[原子力産業新聞] 2003年12月18日 第2215号 <3面>

[中国] MOX成型加工機 独から輸入へ

 中国外務省の劉建超スポークスマンは、9日の記者会見で、「中国はドイツからMOX製造施設を輸入する計画か」との問いに答え、中国の関連企業が独ジーメンス社と、この施設の売却について協議していることを明らかにした。劉氏は、「MOX燃料は、仏、米国、日本の軽水炉や高速炉で利用実績がある」とし、MOX利用によって天然ウランの利用効率が著しく向上、原子力発電所の経済性が高まると強調した。

 この機器は、ハナウMOX工場(年間102トン)のMOX燃料成型加工機で、12月1日からのシュレーダー独首相訪中時に、中国首脳と売却で合意したとされる。同工場はジーメンス社が独ハナウに建設、ほぼ完成したものの州政府の反対で操業の目途が立たず、1995年に事実上中止、運転に至っていない。今回の売却額は約5000万ユーロ(約65億円)とされる。

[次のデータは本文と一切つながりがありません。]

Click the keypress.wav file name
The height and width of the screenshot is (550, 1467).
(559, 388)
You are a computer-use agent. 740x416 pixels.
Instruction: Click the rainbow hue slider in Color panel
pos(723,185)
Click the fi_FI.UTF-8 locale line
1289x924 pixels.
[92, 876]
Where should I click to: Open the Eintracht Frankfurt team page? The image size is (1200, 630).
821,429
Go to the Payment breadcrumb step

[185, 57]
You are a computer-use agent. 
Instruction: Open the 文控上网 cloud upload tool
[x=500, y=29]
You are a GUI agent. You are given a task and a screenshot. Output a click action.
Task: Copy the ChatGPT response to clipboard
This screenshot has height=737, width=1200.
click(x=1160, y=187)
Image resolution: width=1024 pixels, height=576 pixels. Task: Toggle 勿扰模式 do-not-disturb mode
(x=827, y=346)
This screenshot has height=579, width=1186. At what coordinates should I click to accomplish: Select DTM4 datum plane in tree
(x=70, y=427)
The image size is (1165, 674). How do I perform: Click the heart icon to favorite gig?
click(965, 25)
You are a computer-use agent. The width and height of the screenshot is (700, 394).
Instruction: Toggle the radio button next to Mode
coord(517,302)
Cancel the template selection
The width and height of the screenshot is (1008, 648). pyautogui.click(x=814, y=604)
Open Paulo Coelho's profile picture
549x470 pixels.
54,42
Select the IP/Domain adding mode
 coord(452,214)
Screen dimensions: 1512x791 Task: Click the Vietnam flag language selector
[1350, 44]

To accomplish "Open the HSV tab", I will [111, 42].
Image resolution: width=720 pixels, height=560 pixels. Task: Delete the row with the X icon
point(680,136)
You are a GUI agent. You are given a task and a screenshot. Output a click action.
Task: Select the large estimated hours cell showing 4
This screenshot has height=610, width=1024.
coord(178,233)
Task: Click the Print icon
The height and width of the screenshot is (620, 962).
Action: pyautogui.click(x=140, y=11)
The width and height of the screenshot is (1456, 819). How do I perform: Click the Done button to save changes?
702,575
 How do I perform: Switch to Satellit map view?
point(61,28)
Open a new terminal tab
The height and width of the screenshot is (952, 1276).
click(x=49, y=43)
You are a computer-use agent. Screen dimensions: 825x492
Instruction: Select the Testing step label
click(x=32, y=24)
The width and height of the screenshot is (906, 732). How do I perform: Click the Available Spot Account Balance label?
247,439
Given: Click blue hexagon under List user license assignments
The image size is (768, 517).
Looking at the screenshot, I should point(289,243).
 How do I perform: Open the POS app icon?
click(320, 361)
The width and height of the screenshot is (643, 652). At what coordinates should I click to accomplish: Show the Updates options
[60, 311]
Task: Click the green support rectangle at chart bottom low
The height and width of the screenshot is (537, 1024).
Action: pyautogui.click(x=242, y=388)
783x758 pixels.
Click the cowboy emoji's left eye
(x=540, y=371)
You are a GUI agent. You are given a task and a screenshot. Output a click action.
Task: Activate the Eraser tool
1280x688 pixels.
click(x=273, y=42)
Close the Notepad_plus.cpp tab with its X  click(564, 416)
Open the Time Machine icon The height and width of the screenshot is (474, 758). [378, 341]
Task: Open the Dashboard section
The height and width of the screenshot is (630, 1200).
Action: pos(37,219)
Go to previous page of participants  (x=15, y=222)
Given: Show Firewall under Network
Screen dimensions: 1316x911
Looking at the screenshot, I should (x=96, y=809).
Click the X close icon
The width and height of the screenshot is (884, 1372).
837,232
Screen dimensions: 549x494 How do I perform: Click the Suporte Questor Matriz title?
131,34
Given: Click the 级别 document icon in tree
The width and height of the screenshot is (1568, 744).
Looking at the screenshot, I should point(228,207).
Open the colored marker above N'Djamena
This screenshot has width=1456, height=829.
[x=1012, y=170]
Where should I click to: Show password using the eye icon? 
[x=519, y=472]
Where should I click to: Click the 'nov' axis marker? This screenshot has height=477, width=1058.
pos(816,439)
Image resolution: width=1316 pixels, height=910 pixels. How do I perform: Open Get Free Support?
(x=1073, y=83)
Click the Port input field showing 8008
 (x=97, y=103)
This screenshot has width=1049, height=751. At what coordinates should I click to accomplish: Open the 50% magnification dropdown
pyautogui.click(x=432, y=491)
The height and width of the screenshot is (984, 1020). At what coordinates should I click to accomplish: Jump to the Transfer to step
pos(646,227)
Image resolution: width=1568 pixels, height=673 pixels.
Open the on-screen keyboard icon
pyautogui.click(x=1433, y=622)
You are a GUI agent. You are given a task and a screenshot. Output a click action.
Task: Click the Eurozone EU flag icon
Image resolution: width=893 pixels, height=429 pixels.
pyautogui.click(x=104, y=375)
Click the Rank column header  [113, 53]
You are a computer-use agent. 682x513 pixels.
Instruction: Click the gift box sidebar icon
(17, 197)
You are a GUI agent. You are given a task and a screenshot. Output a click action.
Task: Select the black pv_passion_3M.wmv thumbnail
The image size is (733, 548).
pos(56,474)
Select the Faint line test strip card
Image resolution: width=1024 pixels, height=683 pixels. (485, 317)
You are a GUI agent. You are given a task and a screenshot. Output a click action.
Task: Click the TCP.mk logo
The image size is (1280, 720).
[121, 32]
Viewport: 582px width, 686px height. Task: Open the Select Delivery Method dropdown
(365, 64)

ハナウ工場の機器については、以前、ロシアの核兵器解体プルトニウムの処分のため、ロシアに売却する話があったが、資金的、政治的な問題から2001年11月に中止となっていた。

 一方、ドイツ政府内では、「90年連合・緑の党」がこれに反発している。90年代前半の反対運動でハナウ施設を中止に追い込んだ主役は、緑の党出身の現在のフィッシャー外相。